======== Exercise data ========
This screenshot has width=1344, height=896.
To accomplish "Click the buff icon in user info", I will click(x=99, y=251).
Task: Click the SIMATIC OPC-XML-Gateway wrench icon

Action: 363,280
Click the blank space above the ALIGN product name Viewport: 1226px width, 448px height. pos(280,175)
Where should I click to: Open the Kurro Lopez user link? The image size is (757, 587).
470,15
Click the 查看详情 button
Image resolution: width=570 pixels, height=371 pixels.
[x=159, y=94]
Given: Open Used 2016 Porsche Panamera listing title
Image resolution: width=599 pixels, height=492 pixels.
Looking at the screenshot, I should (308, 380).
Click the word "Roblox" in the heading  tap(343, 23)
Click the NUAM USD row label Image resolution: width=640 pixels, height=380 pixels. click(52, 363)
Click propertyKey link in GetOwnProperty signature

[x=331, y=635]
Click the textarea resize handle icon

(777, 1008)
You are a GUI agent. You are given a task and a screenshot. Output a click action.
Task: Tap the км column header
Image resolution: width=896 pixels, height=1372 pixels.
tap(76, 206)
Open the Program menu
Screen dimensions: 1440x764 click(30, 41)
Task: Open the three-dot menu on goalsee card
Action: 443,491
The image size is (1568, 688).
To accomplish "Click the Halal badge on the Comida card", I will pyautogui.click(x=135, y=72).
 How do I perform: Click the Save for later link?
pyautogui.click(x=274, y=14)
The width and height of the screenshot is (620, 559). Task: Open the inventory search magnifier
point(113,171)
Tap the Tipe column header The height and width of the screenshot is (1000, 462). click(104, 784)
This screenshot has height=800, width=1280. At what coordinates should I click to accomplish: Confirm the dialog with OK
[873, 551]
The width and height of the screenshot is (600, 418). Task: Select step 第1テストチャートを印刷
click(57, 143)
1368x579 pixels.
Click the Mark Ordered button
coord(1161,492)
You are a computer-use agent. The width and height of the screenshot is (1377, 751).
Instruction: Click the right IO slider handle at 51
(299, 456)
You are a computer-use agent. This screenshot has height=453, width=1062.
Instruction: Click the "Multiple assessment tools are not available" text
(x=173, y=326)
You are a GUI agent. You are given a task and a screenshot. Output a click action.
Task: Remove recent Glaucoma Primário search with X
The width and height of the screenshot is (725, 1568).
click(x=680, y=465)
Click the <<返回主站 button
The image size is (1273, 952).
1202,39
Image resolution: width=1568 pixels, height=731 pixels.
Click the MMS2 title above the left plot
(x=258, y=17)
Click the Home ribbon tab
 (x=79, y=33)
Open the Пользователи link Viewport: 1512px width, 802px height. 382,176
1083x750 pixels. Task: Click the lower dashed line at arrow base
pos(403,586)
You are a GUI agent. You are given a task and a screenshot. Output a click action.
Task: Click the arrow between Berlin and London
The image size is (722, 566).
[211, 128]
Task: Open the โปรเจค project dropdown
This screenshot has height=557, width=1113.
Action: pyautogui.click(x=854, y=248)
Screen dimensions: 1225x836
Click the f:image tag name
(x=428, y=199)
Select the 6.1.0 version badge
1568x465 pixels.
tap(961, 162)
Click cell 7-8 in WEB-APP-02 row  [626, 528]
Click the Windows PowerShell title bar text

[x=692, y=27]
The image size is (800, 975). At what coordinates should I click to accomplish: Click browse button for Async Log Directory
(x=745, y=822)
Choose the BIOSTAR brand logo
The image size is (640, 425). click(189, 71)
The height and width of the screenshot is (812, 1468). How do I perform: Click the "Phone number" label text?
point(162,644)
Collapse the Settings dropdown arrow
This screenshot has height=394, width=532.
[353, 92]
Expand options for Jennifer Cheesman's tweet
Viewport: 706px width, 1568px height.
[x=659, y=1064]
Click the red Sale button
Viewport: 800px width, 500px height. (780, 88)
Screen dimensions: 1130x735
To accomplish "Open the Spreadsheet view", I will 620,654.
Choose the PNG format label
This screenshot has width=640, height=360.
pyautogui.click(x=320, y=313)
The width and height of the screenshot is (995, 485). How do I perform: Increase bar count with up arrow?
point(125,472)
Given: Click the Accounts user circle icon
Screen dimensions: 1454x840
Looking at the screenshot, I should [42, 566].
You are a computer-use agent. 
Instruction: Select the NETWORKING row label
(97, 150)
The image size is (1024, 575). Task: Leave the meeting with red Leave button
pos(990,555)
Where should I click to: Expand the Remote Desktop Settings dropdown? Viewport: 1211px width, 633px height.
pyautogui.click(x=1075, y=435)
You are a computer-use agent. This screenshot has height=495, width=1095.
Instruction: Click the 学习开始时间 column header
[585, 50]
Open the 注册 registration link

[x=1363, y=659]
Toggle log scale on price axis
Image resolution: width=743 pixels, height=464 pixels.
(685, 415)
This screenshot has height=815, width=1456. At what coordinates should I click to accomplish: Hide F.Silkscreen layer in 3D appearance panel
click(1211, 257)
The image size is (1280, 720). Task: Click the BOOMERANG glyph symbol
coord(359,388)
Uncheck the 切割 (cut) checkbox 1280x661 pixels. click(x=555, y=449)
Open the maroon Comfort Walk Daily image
========
Set down the whole listing again, exactly as shown above.

• Completed task:
This screenshot has width=1344, height=896.
To accomplish "Click the buff icon in user info", I will click(x=99, y=251).
Task: Click the SIMATIC OPC-XML-Gateway wrench icon

Action: 363,280
Click the blank space above the ALIGN product name Viewport: 1226px width, 448px height. pos(280,175)
Where should I click to: Open the Kurro Lopez user link? The image size is (757, 587).
470,15
Click the 查看详情 button
Image resolution: width=570 pixels, height=371 pixels.
[x=159, y=94]
Given: Open Used 2016 Porsche Panamera listing title
Image resolution: width=599 pixels, height=492 pixels.
Looking at the screenshot, I should (308, 380).
Click the word "Roblox" in the heading  tap(343, 23)
Click the NUAM USD row label Image resolution: width=640 pixels, height=380 pixels. click(52, 363)
Click propertyKey link in GetOwnProperty signature

[x=331, y=635]
Click the textarea resize handle icon

(777, 1008)
You are a GUI agent. You are given a task and a screenshot. Output a click action.
Task: Tap the км column header
Image resolution: width=896 pixels, height=1372 pixels.
tap(76, 206)
Open the Program menu
Screen dimensions: 1440x764 click(30, 41)
Task: Open the three-dot menu on goalsee card
Action: 443,491
The image size is (1568, 688).
To accomplish "Click the Halal badge on the Comida card", I will pyautogui.click(x=135, y=72).
 How do I perform: Click the Save for later link?
pyautogui.click(x=274, y=14)
The width and height of the screenshot is (620, 559). Task: Open the inventory search magnifier
point(113,171)
Tap the Tipe column header The height and width of the screenshot is (1000, 462). click(104, 784)
This screenshot has height=800, width=1280. At what coordinates should I click to accomplish: Confirm the dialog with OK
[873, 551]
The width and height of the screenshot is (600, 418). Task: Select step 第1テストチャートを印刷
click(57, 143)
1368x579 pixels.
Click the Mark Ordered button
coord(1161,492)
You are a computer-use agent. The width and height of the screenshot is (1377, 751).
Instruction: Click the right IO slider handle at 51
(299, 456)
You are a computer-use agent. This screenshot has height=453, width=1062.
Instruction: Click the "Multiple assessment tools are not available" text
(x=173, y=326)
You are a GUI agent. You are given a task and a screenshot. Output a click action.
Task: Remove recent Glaucoma Primário search with X
The width and height of the screenshot is (725, 1568).
click(x=680, y=465)
Click the <<返回主站 button
The image size is (1273, 952).
1202,39
Image resolution: width=1568 pixels, height=731 pixels.
Click the MMS2 title above the left plot
(x=258, y=17)
Click the Home ribbon tab
 (x=79, y=33)
Open the Пользователи link Viewport: 1512px width, 802px height. 382,176
1083x750 pixels. Task: Click the lower dashed line at arrow base
pos(403,586)
You are a GUI agent. You are given a task and a screenshot. Output a click action.
Task: Click the arrow between Berlin and London
The image size is (722, 566).
[211, 128]
Task: Open the โปรเจค project dropdown
This screenshot has height=557, width=1113.
Action: pyautogui.click(x=854, y=248)
Screen dimensions: 1225x836
Click the f:image tag name
(x=428, y=199)
Select the 6.1.0 version badge
1568x465 pixels.
tap(961, 162)
Click cell 7-8 in WEB-APP-02 row  [626, 528]
Click the Windows PowerShell title bar text

[x=692, y=27]
The image size is (800, 975). At what coordinates should I click to accomplish: Click browse button for Async Log Directory
(x=745, y=822)
Choose the BIOSTAR brand logo
The image size is (640, 425). click(189, 71)
The height and width of the screenshot is (812, 1468). How do I perform: Click the "Phone number" label text?
point(162,644)
Collapse the Settings dropdown arrow
This screenshot has height=394, width=532.
[353, 92]
Expand options for Jennifer Cheesman's tweet
Viewport: 706px width, 1568px height.
[x=659, y=1064]
Click the red Sale button
Viewport: 800px width, 500px height. (780, 88)
Screen dimensions: 1130x735
To accomplish "Open the Spreadsheet view", I will 620,654.
Choose the PNG format label
This screenshot has width=640, height=360.
pyautogui.click(x=320, y=313)
The width and height of the screenshot is (995, 485). How do I perform: Increase bar count with up arrow?
point(125,472)
Given: Click the Accounts user circle icon
Screen dimensions: 1454x840
Looking at the screenshot, I should [42, 566].
You are a computer-use agent. 
Instruction: Select the NETWORKING row label
(97, 150)
The image size is (1024, 575). Task: Leave the meeting with red Leave button
pos(990,555)
Where should I click to: Expand the Remote Desktop Settings dropdown? Viewport: 1211px width, 633px height.
pyautogui.click(x=1075, y=435)
You are a computer-use agent. This screenshot has height=495, width=1095.
Instruction: Click the 学习开始时间 column header
[585, 50]
Open the 注册 registration link

[x=1363, y=659]
Toggle log scale on price axis
Image resolution: width=743 pixels, height=464 pixels.
(685, 415)
This screenshot has height=815, width=1456. At what coordinates should I click to accomplish: Hide F.Silkscreen layer in 3D appearance panel
click(1211, 257)
The image size is (1280, 720). Task: Click the BOOMERANG glyph symbol
coord(359,388)
Uncheck the 切割 (cut) checkbox 1280x661 pixels. click(x=555, y=449)
Open the maroon Comfort Walk Daily image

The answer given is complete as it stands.